(Data to examine)

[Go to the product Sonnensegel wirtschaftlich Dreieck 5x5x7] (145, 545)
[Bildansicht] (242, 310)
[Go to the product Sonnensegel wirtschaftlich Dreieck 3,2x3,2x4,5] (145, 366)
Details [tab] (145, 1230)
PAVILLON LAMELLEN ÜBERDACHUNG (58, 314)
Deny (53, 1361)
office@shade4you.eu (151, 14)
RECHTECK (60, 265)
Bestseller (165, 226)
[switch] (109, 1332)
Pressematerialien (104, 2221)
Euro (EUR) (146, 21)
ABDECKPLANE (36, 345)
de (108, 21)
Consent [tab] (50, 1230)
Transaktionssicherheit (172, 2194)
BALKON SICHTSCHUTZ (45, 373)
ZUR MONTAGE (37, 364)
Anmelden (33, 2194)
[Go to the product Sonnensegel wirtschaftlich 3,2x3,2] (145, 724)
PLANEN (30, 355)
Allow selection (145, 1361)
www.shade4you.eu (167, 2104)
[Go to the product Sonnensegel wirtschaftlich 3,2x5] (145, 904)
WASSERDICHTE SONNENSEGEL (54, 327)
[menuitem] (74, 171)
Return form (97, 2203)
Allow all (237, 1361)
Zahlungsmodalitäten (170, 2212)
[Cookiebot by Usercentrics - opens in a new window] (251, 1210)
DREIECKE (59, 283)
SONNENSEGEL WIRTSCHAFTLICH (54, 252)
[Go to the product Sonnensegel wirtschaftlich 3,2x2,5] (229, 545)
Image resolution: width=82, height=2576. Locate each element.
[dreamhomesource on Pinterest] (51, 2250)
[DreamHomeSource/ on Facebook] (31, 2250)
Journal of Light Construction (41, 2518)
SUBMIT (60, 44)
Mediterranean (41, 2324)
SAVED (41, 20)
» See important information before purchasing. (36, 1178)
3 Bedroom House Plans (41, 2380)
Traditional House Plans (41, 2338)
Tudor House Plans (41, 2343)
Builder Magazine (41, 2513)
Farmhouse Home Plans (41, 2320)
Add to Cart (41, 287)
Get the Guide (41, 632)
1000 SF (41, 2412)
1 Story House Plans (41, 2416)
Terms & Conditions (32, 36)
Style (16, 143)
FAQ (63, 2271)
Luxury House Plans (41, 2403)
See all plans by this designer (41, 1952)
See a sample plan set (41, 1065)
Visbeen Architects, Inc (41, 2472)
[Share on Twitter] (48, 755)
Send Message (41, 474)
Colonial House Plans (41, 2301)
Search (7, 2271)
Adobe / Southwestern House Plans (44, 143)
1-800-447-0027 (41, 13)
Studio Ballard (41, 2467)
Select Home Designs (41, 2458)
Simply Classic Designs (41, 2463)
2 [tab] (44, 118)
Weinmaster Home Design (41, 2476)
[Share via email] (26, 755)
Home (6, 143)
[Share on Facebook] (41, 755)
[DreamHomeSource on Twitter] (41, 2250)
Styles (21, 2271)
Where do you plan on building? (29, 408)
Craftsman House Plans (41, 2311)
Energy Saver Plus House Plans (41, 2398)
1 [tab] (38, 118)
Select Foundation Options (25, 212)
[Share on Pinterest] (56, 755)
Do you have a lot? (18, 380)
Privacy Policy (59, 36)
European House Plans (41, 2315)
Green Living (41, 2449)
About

(End Data to examine)

Problem requirements:
Please give all of the entries again, exactly as written.

Solution for this task:
[Go to the product Sonnensegel wirtschaftlich Dreieck 5x5x7] (145, 545)
[Bildansicht] (242, 310)
[Go to the product Sonnensegel wirtschaftlich Dreieck 3,2x3,2x4,5] (145, 366)
Details [tab] (145, 1230)
PAVILLON LAMELLEN ÜBERDACHUNG (58, 314)
Deny (53, 1361)
office@shade4you.eu (151, 14)
RECHTECK (60, 265)
Bestseller (165, 226)
[switch] (109, 1332)
Pressematerialien (104, 2221)
Euro (EUR) (146, 21)
ABDECKPLANE (36, 345)
de (108, 21)
Consent [tab] (50, 1230)
Transaktionssicherheit (172, 2194)
BALKON SICHTSCHUTZ (45, 373)
ZUR MONTAGE (37, 364)
Anmelden (33, 2194)
[Go to the product Sonnensegel wirtschaftlich 3,2x3,2] (145, 724)
PLANEN (30, 355)
Allow selection (145, 1361)
www.shade4you.eu (167, 2104)
[Go to the product Sonnensegel wirtschaftlich 3,2x5] (145, 904)
WASSERDICHTE SONNENSEGEL (54, 327)
[menuitem] (74, 171)
Return form (97, 2203)
Allow all (237, 1361)
Zahlungsmodalitäten (170, 2212)
[Cookiebot by Usercentrics - opens in a new window] (251, 1210)
DREIECKE (59, 283)
SONNENSEGEL WIRTSCHAFTLICH (54, 252)
[Go to the product Sonnensegel wirtschaftlich 3,2x2,5] (229, 545)
Image resolution: width=82, height=2576. Locate each element.
[dreamhomesource on Pinterest] (51, 2250)
[DreamHomeSource/ on Facebook] (31, 2250)
Journal of Light Construction (41, 2518)
SUBMIT (60, 44)
Mediterranean (41, 2324)
SAVED (41, 20)
» See important information before purchasing. (36, 1178)
3 Bedroom House Plans (41, 2380)
Traditional House Plans (41, 2338)
Tudor House Plans (41, 2343)
Builder Magazine (41, 2513)
Farmhouse Home Plans (41, 2320)
Add to Cart (41, 287)
Get the Guide (41, 632)
1000 SF (41, 2412)
1 Story House Plans (41, 2416)
Terms & Conditions (32, 36)
Style (16, 143)
FAQ (63, 2271)
Luxury House Plans (41, 2403)
See all plans by this designer (41, 1952)
See a sample plan set (41, 1065)
Visbeen Architects, Inc (41, 2472)
[Share on Twitter] (48, 755)
Send Message (41, 474)
Colonial House Plans (41, 2301)
Search (7, 2271)
Adobe / Southwestern House Plans (44, 143)
1-800-447-0027 (41, 13)
Studio Ballard (41, 2467)
Select Home Designs (41, 2458)
Simply Classic Designs (41, 2463)
2 [tab] (44, 118)
Weinmaster Home Design (41, 2476)
[Share via email] (26, 755)
Home (6, 143)
[Share on Facebook] (41, 755)
[DreamHomeSource on Twitter] (41, 2250)
Styles (21, 2271)
Where do you plan on building? (29, 408)
Craftsman House Plans (41, 2311)
Energy Saver Plus House Plans (41, 2398)
1 [tab] (38, 118)
Select Foundation Options (25, 212)
[Share on Pinterest] (56, 755)
Do you have a lot? (18, 380)
Privacy Policy (59, 36)
European House Plans (41, 2315)
Green Living (41, 2449)
About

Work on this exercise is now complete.